1 Children’s Hospital of Philadelphia
2 Children’s Hospital Boston
3 Johns Hopkins Hospital, Baltimore
4 Children’s Hospital, Denver
5 Rainbow Babies and Children’s Hospital, Cleveland
6 Texas Children’s Hospital, Houston
7 Cincinnati Children’s Hospital Medical Center
8 New York-Presbyterian University Hospital of Columbia and Cornell
9 Children’s Hospital and Regional Medical Center, Seattle
10 Lucile Packard Children’s Hospital
11 Children’s National Medical Center, Washington, D.C.

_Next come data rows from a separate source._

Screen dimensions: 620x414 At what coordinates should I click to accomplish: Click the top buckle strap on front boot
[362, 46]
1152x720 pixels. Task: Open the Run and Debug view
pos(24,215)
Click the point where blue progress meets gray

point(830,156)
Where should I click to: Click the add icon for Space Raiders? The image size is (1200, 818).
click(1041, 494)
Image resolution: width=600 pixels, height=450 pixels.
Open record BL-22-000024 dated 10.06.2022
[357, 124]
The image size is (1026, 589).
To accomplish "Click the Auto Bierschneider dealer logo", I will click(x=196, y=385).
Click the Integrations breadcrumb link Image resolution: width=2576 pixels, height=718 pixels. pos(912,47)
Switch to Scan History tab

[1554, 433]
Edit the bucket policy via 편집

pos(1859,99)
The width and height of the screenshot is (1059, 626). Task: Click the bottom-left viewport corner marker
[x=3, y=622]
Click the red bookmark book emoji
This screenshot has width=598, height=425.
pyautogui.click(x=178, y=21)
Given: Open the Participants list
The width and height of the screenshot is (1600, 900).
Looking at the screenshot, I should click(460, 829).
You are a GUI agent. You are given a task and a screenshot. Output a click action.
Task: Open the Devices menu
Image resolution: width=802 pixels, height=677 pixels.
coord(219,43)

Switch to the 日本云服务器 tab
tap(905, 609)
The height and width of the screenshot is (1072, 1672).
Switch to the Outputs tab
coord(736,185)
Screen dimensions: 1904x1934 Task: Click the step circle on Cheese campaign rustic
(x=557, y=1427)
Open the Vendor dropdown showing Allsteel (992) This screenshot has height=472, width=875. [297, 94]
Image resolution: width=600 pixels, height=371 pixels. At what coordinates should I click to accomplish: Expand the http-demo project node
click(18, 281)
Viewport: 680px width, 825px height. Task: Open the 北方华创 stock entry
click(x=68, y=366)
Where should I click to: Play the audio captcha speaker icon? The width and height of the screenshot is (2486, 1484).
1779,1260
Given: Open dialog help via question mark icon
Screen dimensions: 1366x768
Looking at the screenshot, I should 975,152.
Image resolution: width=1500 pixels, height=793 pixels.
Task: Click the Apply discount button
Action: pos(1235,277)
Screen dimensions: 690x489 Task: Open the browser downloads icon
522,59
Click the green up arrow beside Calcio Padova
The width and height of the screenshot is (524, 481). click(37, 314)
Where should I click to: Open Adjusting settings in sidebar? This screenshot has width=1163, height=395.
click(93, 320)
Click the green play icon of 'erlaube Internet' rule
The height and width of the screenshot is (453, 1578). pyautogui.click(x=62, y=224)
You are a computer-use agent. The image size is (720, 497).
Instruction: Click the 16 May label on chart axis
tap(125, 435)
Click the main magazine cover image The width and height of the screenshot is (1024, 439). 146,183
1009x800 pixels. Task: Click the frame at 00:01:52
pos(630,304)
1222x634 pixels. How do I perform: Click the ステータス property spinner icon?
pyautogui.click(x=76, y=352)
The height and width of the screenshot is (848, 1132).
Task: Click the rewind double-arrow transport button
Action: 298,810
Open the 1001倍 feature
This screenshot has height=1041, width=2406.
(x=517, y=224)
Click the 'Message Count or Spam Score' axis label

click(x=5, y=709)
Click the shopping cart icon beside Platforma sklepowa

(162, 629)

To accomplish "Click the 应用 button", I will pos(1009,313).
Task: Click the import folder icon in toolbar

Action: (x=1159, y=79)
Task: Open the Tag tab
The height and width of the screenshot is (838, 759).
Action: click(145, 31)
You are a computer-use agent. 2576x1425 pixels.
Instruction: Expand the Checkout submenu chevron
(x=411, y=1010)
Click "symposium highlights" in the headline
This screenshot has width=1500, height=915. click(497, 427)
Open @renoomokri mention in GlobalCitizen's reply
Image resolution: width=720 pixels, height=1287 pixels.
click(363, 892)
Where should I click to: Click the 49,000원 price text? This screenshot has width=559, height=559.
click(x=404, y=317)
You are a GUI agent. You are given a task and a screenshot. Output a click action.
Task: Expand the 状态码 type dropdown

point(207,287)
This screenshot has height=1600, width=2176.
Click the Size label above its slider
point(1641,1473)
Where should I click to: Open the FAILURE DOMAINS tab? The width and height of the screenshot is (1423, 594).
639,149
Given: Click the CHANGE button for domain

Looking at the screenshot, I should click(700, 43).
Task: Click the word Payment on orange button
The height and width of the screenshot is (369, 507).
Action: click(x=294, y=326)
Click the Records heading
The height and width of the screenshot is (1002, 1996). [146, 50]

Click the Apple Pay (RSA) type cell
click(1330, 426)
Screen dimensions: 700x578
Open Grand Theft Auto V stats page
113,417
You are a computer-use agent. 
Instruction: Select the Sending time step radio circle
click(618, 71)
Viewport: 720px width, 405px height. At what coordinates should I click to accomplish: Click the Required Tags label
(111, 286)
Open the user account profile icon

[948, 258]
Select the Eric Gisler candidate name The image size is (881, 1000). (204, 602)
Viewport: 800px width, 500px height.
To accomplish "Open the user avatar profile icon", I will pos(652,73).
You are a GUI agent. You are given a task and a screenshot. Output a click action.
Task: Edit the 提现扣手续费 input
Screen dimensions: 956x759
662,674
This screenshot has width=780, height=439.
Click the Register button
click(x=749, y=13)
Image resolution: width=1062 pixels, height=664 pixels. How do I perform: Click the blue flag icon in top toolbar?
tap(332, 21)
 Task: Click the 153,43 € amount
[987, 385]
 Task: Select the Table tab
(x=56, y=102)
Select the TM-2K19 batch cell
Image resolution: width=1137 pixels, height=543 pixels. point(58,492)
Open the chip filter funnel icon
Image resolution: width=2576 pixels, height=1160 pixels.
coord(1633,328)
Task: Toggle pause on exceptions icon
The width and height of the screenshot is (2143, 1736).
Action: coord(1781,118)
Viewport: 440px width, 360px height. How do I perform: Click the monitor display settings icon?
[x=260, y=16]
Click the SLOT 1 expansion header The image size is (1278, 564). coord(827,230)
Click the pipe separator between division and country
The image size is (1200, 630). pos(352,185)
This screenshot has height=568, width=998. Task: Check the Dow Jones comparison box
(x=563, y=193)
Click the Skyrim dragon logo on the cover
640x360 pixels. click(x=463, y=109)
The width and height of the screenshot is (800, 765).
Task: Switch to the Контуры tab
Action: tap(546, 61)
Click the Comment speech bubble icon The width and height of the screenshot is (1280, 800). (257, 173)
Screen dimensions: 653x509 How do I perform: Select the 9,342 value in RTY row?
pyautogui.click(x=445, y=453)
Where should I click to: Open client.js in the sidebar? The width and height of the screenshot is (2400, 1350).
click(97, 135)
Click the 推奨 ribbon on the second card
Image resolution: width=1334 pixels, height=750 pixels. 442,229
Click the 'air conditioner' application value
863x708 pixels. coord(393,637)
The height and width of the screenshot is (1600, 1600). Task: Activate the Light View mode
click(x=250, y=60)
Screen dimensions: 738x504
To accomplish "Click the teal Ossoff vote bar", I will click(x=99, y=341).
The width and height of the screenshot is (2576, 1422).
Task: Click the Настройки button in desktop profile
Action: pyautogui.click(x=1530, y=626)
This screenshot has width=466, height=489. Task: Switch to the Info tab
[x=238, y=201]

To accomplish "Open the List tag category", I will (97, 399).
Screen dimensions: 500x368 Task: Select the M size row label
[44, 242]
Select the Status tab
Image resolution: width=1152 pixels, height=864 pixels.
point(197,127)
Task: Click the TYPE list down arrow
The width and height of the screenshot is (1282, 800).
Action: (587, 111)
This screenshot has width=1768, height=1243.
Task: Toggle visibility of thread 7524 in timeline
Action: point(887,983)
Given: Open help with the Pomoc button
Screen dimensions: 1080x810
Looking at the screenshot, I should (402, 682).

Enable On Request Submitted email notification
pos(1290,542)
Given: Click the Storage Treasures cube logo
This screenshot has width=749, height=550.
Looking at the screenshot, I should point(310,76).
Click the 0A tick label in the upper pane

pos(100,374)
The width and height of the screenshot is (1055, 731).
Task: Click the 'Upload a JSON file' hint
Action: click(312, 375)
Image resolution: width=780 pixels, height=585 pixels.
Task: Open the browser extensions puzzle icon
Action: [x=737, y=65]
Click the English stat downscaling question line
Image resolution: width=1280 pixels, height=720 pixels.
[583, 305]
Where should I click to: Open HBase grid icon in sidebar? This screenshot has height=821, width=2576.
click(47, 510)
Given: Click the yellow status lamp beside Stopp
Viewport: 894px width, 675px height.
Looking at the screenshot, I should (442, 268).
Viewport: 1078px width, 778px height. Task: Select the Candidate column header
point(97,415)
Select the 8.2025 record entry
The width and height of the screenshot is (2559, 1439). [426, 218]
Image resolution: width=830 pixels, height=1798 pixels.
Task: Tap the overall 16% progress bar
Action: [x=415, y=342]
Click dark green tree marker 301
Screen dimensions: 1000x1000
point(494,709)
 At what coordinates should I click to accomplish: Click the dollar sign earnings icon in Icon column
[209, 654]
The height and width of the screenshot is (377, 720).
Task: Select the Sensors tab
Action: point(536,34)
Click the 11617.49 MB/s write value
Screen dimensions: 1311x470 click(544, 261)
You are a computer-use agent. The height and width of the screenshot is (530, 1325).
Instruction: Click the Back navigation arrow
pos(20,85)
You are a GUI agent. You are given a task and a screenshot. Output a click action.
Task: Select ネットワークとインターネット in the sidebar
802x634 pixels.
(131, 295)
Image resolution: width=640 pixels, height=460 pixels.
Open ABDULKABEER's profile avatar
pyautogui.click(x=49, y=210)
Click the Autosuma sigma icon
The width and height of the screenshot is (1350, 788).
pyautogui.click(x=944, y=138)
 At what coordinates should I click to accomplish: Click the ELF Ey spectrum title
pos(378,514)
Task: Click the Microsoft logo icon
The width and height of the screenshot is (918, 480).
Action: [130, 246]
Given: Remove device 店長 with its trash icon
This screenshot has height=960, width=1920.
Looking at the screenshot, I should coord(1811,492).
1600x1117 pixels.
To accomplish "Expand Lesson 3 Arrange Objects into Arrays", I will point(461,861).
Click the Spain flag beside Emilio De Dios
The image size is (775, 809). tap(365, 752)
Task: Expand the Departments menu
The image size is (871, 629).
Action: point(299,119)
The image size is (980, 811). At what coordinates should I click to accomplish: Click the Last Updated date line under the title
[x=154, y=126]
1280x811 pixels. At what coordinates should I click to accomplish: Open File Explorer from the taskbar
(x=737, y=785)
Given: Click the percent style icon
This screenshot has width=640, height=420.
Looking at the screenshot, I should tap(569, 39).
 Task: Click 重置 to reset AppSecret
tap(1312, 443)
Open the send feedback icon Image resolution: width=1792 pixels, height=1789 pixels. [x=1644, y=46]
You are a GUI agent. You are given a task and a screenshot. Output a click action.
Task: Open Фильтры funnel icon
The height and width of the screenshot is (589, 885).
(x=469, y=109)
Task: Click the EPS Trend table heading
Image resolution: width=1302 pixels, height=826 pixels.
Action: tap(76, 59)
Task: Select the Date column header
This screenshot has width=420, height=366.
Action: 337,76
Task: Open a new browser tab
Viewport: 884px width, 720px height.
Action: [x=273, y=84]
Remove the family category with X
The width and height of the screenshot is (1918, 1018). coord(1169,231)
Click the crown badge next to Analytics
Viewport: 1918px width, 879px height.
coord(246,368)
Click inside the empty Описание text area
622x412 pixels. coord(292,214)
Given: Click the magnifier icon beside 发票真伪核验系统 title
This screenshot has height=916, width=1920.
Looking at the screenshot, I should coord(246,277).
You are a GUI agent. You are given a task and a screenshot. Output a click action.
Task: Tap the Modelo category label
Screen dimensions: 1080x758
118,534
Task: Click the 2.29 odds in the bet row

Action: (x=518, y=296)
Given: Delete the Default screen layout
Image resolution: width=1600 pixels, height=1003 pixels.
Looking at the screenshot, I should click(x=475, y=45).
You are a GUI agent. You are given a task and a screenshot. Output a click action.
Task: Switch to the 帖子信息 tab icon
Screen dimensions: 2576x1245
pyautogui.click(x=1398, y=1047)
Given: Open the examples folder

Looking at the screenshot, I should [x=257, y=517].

12 Columbus Children’s Hospital
13 Children’s Hospital of Pittsburgh
14 Children’s Healthcare of Atlanta
15 St. Louis Children’s Hospital
16 UCSF Children’s Hospital, San Francisco
17 Children’s Hospital Los Angeles
18 Primary Children’s Medical Center, Salt Lake City, Utah
19 Duke University Medical Center, Durham, North Carolina
20 St. Jude Children’s Research Hospital, Memphis
21 Mattel Children’s Hospital at UCLA, Los Angeles
22 Univ. of Mich. C.S. Mott Children’s Hosp., Ann Arbor
23 Vanderbilt University Medical Center, Nashville
24 Long Island Jewish Medical Center, New Hyde Park, N.Y.
25 Children’s Memorial Hospital, Chicago
26 Miami Children’s Hospital
27 Children’s Hospitals and Clinics of Minnesota, Minneapolis
28 Children’s Medical Center Dallas
29 Mayo Clinic, Rochester, Minnesota
30 Children’s Hospital of Wisconsin, Milwaukee

One of the nation’s top children’s hospitals, UCSF Children’s Hospital creates an environment where children and their families find compassionate care at the healing edge of scientific discovery, with more than 150 experts in 50 medical specialties serving patients throughout Northern California and beyond. The hospital admits about 5,000 children each year, including 1,600 babies born there.

UCSF is a leading university that advances health worldwide by conducting advanced biomedical research, educating graduate students in the life sciences and health professions, and providing complex patient care.